Document section
● ● ● ● ● ● ●

Single by Nonpoint featuring Chad Gray

from the album Miracle
- Released: February 15, 2010
- Recorded: 2010
- Length: 3:43
- Label: Rocket Science/RED
- Songwriter: Elias Soriano
- Producers: Nonpoint Chad Gray Greg Tribbett

Nonpoint featuring Chad Gray singles chronology
| "Hands Off" (2008) | "Miracle" (2010) | "Frontlines" (2010) |

= Miracle (Nonpoint song) =

"Miracle" is a song by the American nu metal band Nonpoint, released as the first single from their sixth studio album, Miracle. The song was released to alternative and active rock radio stations on February 15, 2010. It was also made available for download on iTunes and other online music retailers on March 30. It features Chad Gray of Mudvayne fame contributing vocals during the song's chorus.

==Meaning==
Elias Soriano explained the meaning of the song saying "I wrote this song as a gigantic 'Fuck You' to all those that doubted this band's will and perseverance. It's for all the naysayers that tried to lead us into defeat, and the fans that have stood behind us for over ten years. It set the tone for the whole record. We're here to wage war on the airwaves, and to stop us is going to take a fucking miracle."

● ● ● ● ● ● ●

Recorded data
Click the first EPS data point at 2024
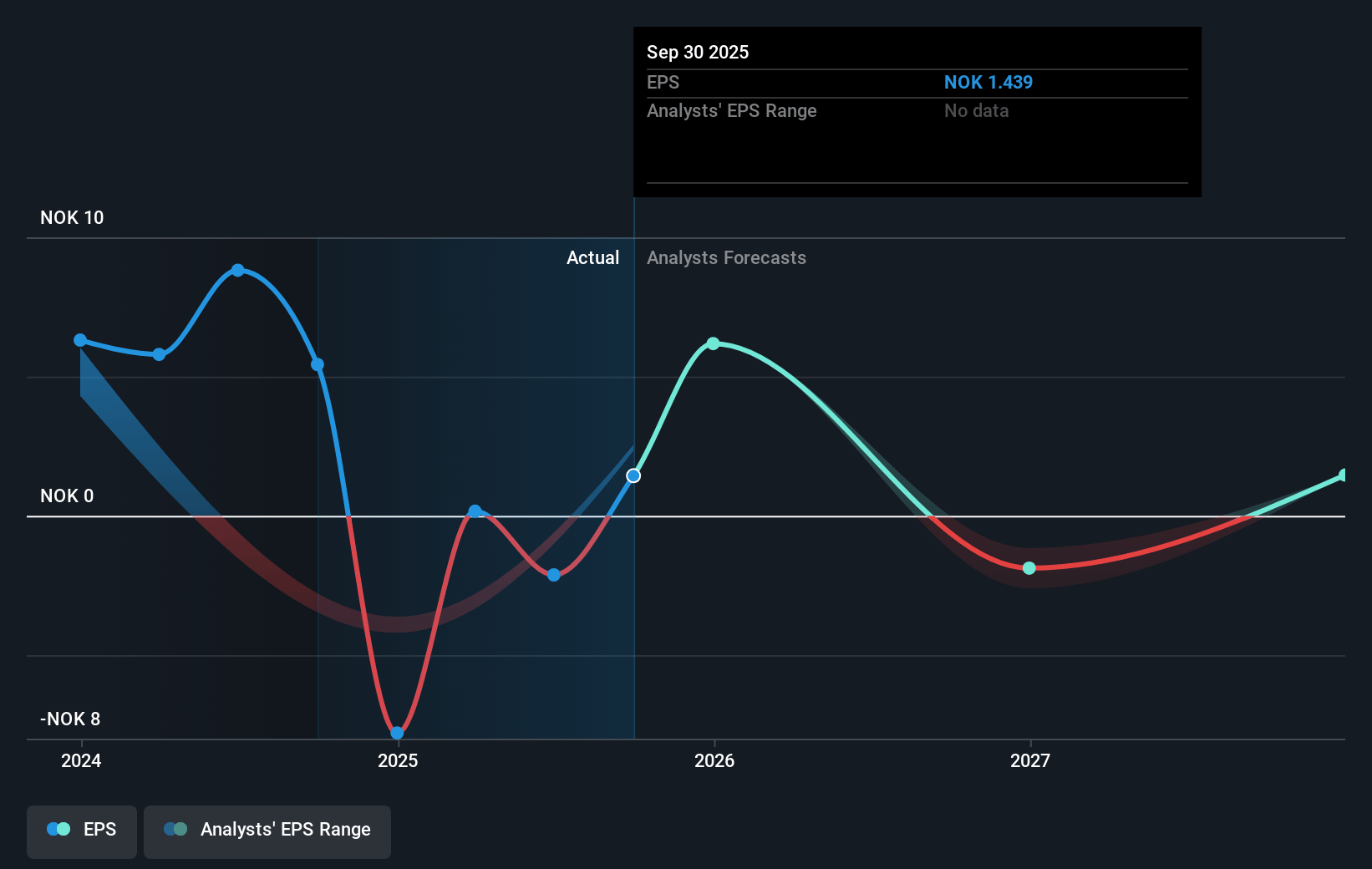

● ● ● ● ● ● ●

Written tasks
- A) Repeat word for word the stretch of the article about the song "Miracle" from "from the album" through "the song's chorus.".
- B) According to the article about the song "Miracle", when was the song released to alternative and active rock radio stations?
Answer from the article about the song "Miracle" alone, without drawing on the listing.

Outputs
- A)
from the album Miracle
- Released: February 15, 2010
- Recorded: 2010
- Length: 3:43
- Label: Rocket Science/RED
- Songwriter: Elias Soriano
- Producers: Nonpoint Chad Gray Greg Tribbett

Nonpoint featuring Chad Gray singles chronology
| "Hands Off" (2008) | "Miracle" (2010) | "Frontlines" (2010) |

= Miracle (Nonpoint song) =

"Miracle" is a song by the American nu metal band Nonpoint, released as the first single from their sixth studio album, Miracle. The song was released to alternative and active rock radio stations on February 15, 2010. It was also made available for download on iTunes and other online music retailers on March 30. It features Chad Gray of Mudvayne fame contributing vocals during the song's chorus.

- B) February 15, 2010